You can also add modifiers like GoWheelie.com or GetWheelie.com or TryWheelie.com.
Alternative extensions are also a great option, and even though some of the most popular ones, like .net, .org and .co are becoming quite competitive, being open to using something else besides .com creates many more affordable and available domain options.
Many new businesses purchase an alternative extension domain or add definers or modifiers to secure a domain, while planning to acquire the more costly exact match .com later on.
Please understand, though, that acquiring a domain is not the same thing as registering a trademark. A trademark attorney can run a comprehensive clearance search on your name to determine if there is anything standing in the way of a successful trademark registration with the United States Patent and Trademark Office (USPTO).
Takeaway: Be flexible, and focus on a great name before you focus on a domain.
5. Don't allow your name to limit future expansion.

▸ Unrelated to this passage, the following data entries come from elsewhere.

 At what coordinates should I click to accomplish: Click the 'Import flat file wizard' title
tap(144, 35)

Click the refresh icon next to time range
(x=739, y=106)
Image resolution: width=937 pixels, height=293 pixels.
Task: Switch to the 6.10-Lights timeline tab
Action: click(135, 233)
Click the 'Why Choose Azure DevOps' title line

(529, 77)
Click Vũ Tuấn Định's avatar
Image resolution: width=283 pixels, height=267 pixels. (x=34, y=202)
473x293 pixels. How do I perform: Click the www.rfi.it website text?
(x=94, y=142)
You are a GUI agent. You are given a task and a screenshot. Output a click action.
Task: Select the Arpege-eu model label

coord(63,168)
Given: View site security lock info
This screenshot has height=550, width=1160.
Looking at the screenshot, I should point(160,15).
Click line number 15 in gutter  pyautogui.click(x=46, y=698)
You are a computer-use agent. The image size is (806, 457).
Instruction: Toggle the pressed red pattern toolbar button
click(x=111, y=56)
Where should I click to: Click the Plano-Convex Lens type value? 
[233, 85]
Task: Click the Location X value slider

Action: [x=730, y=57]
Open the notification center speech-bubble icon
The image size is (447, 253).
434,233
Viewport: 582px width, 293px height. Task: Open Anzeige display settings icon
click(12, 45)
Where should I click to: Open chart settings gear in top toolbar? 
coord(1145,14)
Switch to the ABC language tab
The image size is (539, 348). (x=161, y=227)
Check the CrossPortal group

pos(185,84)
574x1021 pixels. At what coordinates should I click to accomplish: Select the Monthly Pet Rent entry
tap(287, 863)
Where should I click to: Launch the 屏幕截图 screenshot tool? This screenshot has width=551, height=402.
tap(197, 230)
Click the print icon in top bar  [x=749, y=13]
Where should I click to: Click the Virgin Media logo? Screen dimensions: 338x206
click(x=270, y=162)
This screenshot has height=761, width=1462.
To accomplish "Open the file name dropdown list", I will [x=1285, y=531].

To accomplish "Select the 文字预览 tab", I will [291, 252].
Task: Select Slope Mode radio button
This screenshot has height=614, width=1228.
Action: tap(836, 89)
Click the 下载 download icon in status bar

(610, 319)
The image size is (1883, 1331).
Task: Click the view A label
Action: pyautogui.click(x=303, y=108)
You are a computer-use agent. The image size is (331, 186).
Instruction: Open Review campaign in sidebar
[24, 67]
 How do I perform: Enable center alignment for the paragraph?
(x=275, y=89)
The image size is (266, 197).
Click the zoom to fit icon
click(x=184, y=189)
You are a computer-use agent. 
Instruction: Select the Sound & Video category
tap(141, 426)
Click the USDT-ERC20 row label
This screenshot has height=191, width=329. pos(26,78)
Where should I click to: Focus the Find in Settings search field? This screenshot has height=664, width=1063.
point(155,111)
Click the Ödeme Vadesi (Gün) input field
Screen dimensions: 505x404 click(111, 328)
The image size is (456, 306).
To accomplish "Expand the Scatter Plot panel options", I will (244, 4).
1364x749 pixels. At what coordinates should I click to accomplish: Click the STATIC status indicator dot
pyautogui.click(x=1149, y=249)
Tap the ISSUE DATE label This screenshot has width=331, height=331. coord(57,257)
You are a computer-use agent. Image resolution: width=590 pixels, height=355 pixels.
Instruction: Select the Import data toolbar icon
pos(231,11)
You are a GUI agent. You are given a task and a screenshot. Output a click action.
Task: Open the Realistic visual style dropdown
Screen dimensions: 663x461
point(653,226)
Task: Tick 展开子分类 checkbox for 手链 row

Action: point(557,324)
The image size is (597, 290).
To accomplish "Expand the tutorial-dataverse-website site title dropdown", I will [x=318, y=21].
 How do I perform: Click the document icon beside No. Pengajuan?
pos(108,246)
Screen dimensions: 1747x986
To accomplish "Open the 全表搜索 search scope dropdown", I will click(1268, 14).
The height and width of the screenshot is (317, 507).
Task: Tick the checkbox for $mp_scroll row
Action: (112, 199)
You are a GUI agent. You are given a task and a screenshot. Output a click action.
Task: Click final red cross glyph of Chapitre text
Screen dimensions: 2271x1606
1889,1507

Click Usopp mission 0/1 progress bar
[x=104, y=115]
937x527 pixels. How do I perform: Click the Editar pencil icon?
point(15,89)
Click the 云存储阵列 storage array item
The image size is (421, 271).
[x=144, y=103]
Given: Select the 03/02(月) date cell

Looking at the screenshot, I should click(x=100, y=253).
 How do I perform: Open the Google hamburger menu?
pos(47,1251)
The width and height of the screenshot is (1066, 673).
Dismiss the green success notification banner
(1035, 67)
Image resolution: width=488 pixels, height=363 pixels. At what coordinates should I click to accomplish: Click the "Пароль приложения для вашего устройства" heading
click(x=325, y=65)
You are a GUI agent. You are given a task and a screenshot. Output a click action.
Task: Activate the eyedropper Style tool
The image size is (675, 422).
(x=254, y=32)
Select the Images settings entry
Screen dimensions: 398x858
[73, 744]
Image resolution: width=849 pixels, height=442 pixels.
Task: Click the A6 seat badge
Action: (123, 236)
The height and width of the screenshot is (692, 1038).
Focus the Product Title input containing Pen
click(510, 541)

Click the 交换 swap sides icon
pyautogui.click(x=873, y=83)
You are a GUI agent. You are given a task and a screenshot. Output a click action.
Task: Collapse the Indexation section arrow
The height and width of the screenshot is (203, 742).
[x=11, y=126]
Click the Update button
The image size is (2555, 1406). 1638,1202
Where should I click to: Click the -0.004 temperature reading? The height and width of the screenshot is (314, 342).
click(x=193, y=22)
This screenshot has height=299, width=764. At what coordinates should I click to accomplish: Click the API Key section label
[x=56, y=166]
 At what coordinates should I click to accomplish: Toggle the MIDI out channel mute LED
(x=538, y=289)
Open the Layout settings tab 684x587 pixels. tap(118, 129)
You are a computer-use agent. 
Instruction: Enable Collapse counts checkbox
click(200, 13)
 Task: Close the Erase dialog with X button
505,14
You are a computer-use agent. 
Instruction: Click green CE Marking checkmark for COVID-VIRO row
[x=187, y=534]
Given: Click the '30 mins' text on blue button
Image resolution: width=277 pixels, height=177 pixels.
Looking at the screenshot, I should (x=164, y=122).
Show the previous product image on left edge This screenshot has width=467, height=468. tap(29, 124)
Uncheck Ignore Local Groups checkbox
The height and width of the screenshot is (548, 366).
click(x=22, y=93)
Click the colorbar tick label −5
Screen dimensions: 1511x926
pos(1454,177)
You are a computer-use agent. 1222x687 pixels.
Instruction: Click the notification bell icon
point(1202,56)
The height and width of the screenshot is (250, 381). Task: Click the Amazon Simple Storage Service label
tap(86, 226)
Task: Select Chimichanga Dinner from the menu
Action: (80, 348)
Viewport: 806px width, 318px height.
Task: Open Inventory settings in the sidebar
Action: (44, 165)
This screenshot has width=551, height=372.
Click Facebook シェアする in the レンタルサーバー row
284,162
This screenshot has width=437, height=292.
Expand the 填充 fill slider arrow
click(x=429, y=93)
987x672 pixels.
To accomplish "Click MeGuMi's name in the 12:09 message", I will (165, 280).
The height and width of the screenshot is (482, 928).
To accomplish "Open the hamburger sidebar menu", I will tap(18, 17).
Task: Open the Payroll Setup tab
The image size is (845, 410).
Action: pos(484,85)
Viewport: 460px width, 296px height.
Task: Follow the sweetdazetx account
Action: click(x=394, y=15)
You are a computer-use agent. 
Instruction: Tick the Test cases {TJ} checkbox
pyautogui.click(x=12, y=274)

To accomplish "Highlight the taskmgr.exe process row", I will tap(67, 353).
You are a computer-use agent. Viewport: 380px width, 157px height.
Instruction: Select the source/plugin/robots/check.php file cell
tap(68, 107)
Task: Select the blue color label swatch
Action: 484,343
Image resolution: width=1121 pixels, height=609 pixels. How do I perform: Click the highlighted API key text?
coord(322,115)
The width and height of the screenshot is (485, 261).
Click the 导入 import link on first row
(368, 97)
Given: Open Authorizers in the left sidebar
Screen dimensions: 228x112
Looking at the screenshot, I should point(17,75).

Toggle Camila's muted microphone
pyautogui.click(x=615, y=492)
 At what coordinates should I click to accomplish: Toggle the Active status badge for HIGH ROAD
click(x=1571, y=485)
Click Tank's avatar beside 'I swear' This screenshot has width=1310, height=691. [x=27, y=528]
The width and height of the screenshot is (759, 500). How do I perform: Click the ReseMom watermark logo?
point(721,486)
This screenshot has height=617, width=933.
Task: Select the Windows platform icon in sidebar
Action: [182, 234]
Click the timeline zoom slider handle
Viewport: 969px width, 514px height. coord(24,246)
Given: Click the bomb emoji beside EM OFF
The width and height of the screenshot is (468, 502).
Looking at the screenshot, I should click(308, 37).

I get it. Right now, 100% of your focus is on creating the absolute best hamster skateboard on the market. Brilliant. But - what about 5 years down the road? What if you decide to start selling hamster roller skates? What if hedgehog hoverboards become a thing and you want to get in on the trend?
If you go with WheelieHamster as your name, that will make it tough to expand your brand to hedgehogs or to other pet products without wheels.
Take some time to think carefully. Will your new name still be a good fit for you five years down the road? What you want to do is avoid rebranding if at all possible. It's a huge pain, and is also quite costly. It pays off later on to take a bit of extra time to make sure the brand name you choose will cover any potential expansions or changes that might be a possibility.
Takeaway: Make sure the name you choose is flexible enough to expand with you.
Whether you're rebranding your company or just starting the search for a great business or startup name, these 5 tips will prepare you for the process of building a powerful brand.